Piclidenoson, generically known as IB-MECA (methyl 1-[N6-(3-iodobenzyl)-adenin-9-yl]-b-D-ribofuronamide), is an oral small molecule
drug formulated in a tablet.

The drug's molecular weight is 510 dalton. It is manufactured via a 4-step chemical synthesis, up-scaled to a semi-commercial level. Its half life time is 9 hours.

Preclinical Pharmacology

The activity of Piclidenoson as an anti-inflammatory agent has been tested in a number of different experimental models including adjuvant and collagen induced arthritis, osteoarthritis  and inflammatory bowel disease. In all models tested, Piclidenoson induced a robust anti-inflammatory effect measured by clinical and histological disease scores.

Mechanism of Action

Piclidenoson's mechanism of action is A3AR mediated and includes modulation of key signaling proteins, such as PI3K, PKA, PKB/Akt, IKK and NF-kB, resulting in deregulation of the Wnt/β-catenin pathway and inhibition of inflammatory cytokine production.


The safety of Piclidenoson has been demonstrated in preclinical studies, including among others, toxicology studies of up to 6 months in mice and 9 months in monkeys. Piclidenoson has an excellent human safety profile, demonstrated in more than 1,200 patients.

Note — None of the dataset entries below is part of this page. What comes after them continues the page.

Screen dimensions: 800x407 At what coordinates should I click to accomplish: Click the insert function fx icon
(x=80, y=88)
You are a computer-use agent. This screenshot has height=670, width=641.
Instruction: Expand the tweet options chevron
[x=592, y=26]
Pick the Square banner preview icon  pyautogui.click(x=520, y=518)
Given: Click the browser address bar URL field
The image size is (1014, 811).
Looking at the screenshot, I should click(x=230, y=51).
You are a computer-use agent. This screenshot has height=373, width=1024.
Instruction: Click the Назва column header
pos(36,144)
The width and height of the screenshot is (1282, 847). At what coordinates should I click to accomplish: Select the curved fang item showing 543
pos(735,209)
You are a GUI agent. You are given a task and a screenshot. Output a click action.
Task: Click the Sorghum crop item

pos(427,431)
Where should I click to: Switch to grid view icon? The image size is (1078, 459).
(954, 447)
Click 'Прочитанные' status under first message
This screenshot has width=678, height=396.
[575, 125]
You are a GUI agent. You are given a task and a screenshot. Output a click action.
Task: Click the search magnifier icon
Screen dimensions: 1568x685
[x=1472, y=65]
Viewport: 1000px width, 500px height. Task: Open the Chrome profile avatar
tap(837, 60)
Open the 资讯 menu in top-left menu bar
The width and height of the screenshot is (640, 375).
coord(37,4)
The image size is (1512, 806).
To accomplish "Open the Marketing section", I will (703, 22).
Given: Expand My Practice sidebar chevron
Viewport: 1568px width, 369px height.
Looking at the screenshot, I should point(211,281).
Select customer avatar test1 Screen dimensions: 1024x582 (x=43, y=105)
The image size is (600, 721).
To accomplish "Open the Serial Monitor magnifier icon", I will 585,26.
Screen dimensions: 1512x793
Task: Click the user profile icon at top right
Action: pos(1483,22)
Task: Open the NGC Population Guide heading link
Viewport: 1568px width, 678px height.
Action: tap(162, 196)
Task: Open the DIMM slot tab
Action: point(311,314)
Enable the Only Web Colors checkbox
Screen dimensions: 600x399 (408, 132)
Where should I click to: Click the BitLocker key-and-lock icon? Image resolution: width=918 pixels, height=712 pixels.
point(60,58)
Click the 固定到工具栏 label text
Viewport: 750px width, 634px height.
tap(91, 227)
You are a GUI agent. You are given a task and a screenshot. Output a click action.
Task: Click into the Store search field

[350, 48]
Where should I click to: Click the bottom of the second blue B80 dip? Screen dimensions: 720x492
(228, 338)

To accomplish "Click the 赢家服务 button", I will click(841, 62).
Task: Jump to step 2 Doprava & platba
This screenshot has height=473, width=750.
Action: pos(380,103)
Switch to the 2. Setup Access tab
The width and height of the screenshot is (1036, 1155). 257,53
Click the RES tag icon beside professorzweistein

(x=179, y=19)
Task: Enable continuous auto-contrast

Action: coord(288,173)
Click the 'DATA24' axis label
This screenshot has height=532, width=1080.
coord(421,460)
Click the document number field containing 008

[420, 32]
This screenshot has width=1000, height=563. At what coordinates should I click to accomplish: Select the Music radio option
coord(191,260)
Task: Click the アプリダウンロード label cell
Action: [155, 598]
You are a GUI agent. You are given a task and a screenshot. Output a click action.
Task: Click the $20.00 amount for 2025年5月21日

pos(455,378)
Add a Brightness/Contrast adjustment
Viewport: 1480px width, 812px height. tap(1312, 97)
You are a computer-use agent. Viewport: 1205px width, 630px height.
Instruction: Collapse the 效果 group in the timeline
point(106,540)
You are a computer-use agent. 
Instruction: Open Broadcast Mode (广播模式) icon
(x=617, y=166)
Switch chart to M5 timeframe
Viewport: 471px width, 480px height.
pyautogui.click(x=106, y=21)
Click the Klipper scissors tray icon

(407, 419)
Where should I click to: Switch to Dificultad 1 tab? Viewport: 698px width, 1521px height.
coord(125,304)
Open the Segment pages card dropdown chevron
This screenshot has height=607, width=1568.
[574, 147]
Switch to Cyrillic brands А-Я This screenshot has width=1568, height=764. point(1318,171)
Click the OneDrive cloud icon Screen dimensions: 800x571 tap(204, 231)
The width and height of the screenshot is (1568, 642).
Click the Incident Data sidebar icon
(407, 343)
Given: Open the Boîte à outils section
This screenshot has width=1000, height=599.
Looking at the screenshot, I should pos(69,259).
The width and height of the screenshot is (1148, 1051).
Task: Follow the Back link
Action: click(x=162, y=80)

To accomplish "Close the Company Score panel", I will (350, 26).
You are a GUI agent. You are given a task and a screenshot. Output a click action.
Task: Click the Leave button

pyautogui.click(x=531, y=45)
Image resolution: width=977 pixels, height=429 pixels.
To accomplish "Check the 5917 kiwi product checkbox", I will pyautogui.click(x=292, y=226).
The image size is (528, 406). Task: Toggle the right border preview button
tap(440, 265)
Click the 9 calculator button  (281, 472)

Can-Fite has tested Piclidenoson in a number of Phase II studies in different diseases. A Phase II study in psoriasis successfully met its primary endpoint showing that the drug effectively ameliorated disease symptoms. In psoriasis, Phase II/III study data showed clinical activity from week 16 till 32, and a Phase III study has been successfully concluded as well. Moreover, there is a direct correlation between A3AR at baseline and patients' response to Piclidenoson, suggesting its utilization as a predictive biomarker. The FDA and EMA approved a protocol for a pivotal Phase III study which will start to enroll patients shortly.